I accept Associate Professor Holdgate’s view that Dr … was faced with a very challenging situation in a somewhat unfamiliar environment with staff of mixed skills and experience. I am nevertheless troubled by how little he appeared to have learnt from the situation. As Associate Professor Holdgate told the court “…he [Dr …], when asked, said he couldn’t identify anything he would’ve done differently. I can’t think of a single patient I’ve ever seen where I couldn’t think of something I could’ve done a bit better. I find that a worrying lack reflection…”

Having listened carefully to the evidence, particularly the response of Dr …, I remain confident in the expert testimony of Associate Professor Holdgate. I have no doubt that Dr … did his best in a very stressful situation, but he did not appreciate his own limitations when trying to treat [the two patients]. Associate Professor Holdgate identifies a number of troubling gaps in his knowledge. I was not persuaded by the explanations Dr … gave.

The Coroner’s recommendations

The coroner’s recommendations are no doubt controversial and the NSW Government is unlikely to accept them.  The government should, however, be prepared to move away from the traditional punitive law and order debate that is such a common feature of state politics and consider recommendations that are made after consideration of evidence.  With respect to pill testing the coroner said (at [14]):

During the investigation it became clear that there is a wealth of available information that can assist in understanding the context and circumstances surrounding these deaths. Doctors, scientists, criminologists, health policy professionals and peer workers came forward to share their expertise with the court. Many had been working in their respective fields for decades and can properly be regarded as national and international experts. Many had practical suggestions to save lives based on sound research and on experience both here and overseas. A range of views was sought. The court then had the opportunity to sift through divergent opinions and positions, away from the heated political environment where these debates sometimes take place.
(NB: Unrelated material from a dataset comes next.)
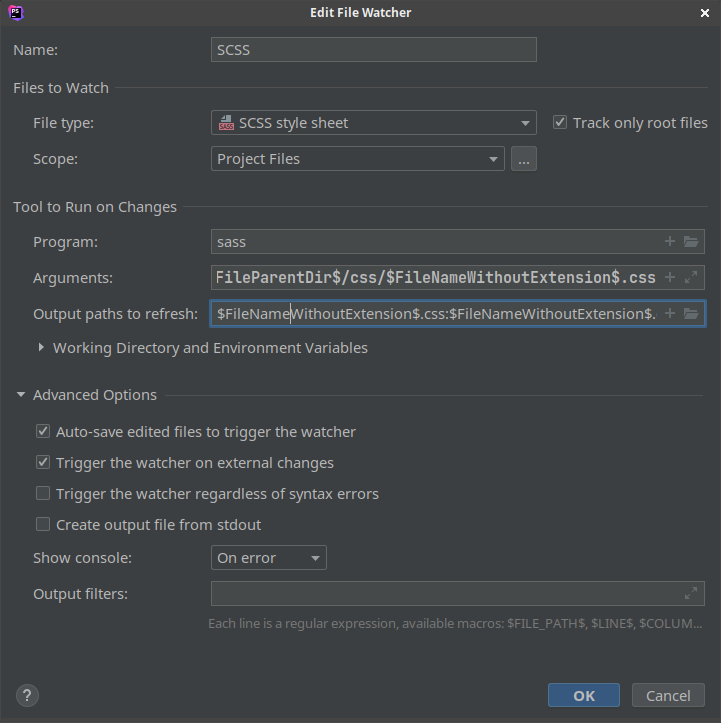
Task: Open the Show console On error dropdown
Action: pos(269,557)
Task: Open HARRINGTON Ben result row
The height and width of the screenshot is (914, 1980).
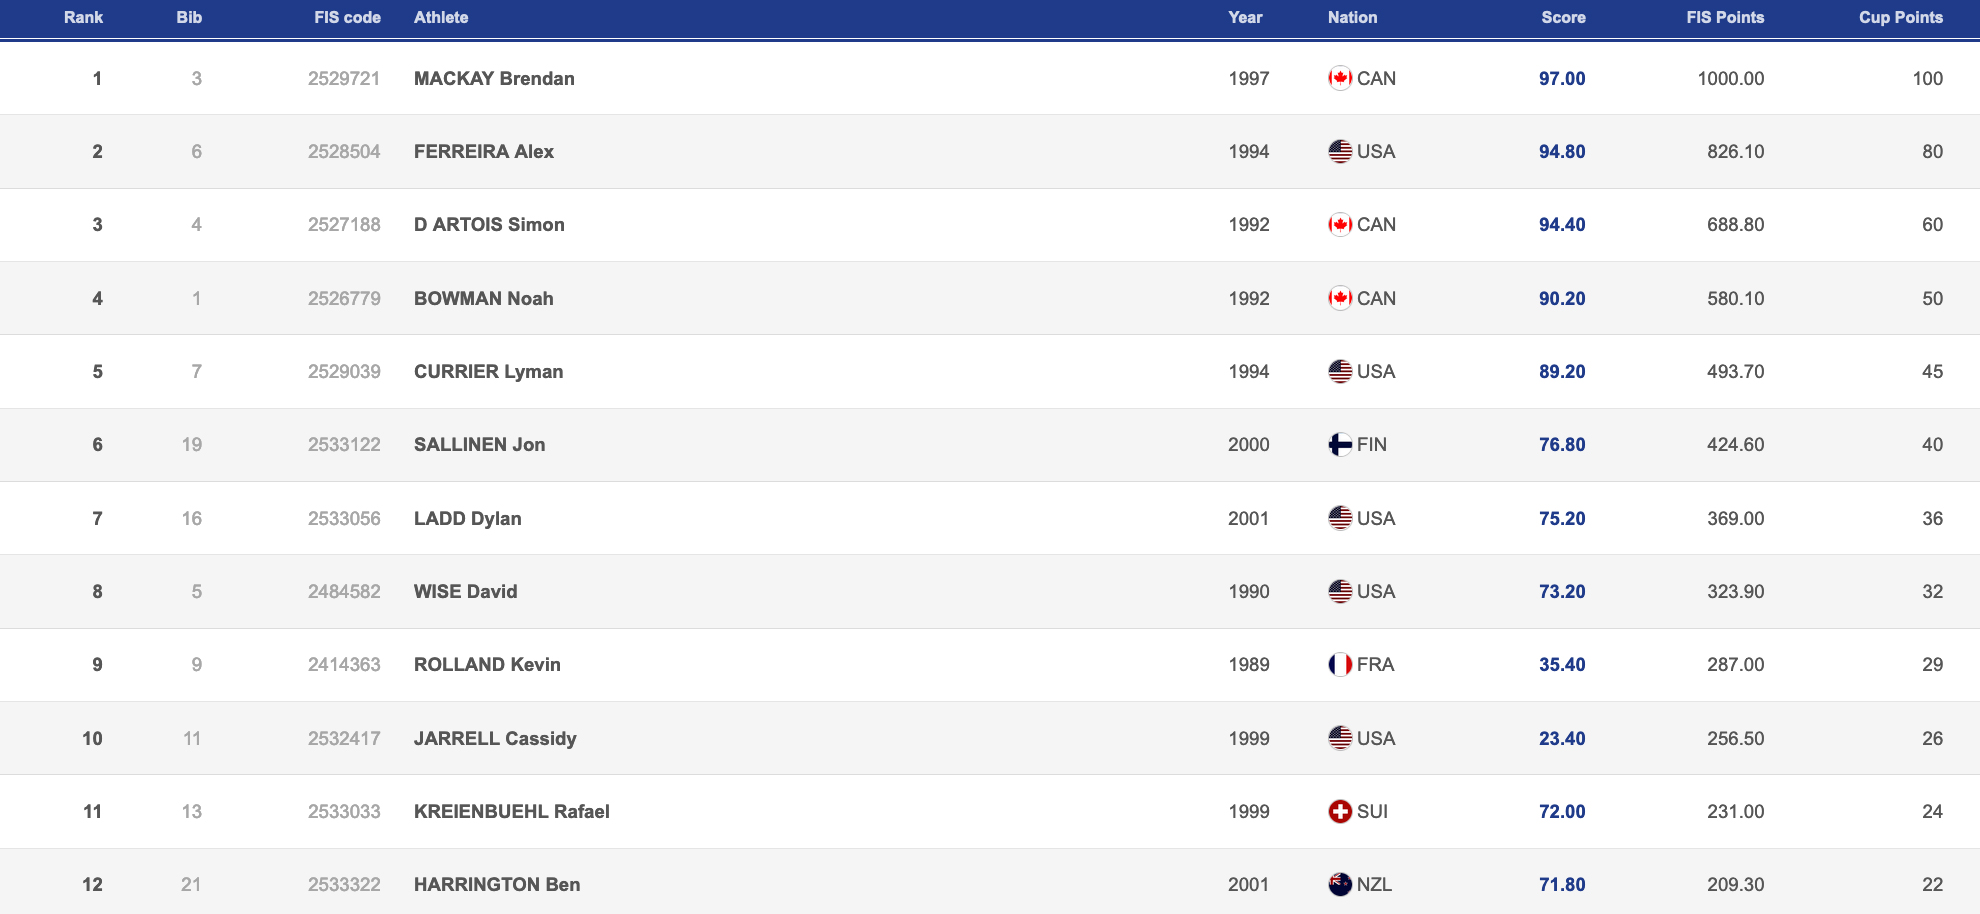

That process informed the whole inquest and one might think is likely to lead to more considered responses than one might expect from politicians with a constant eye to the electorate.

With that in mind the coroner made 28 recommendations to the NSW Department of Premier and Cabinet, NSW Health, NSW Police, NSW Department of Communities and Justice, the Australian Festivals Association, NSW Education Standards Authority and EMS Event Medical.  I think of most immediate importance to those engaged in event first aid services are:

To the NSW Department of Premier and Cabinet

1.That the Department of Premier and Cabinet permits and facilitates Pill Testing Australia, The Loop Australia, or another similarly qualified organisation to run front of house medically supervised pill testing/drug checking at music festivals in NSW with a pilot date starting the summer of 2019–20…

6. That the Department of Premier and Cabinet facilitate a regulatory roundtable with the involvement of relevant State and Local government and key industry stakeholders, including the Department of Health, private health providers such as EMS Event Medical, NSW Ambulance and NSW Police, the Australian Festivals Association, harm minimisation experts and promoters, to ensure appropriate minimum standards for policing, medical services and harm reduction are mandated at music festivals.

To the NSW Department of Health

7. That the NSW Health Guidelines for Music festival Event Organisers: Music Festival Harm Reduction be amended to advise of an appropriate time frame and protocol for a private medical service provider to conduct a full evaluation, preferably with an independent consultant, in the event of a fatality involving a patient who they have treated.

To EMS Event Medical

(Noting that this is directed to EMS Event Medical as they were the contracted health service provider at each of the events investigated, but this should be considered by any event health service provider).

1. That EMS Event Medical develop a review protocol so that in the event of another fatality, an independent consultant is engaged to assist with a full evaluation of the circumstances of the death and the adequacy of medical care, and that there be a clear time frame to initiate and complete the report.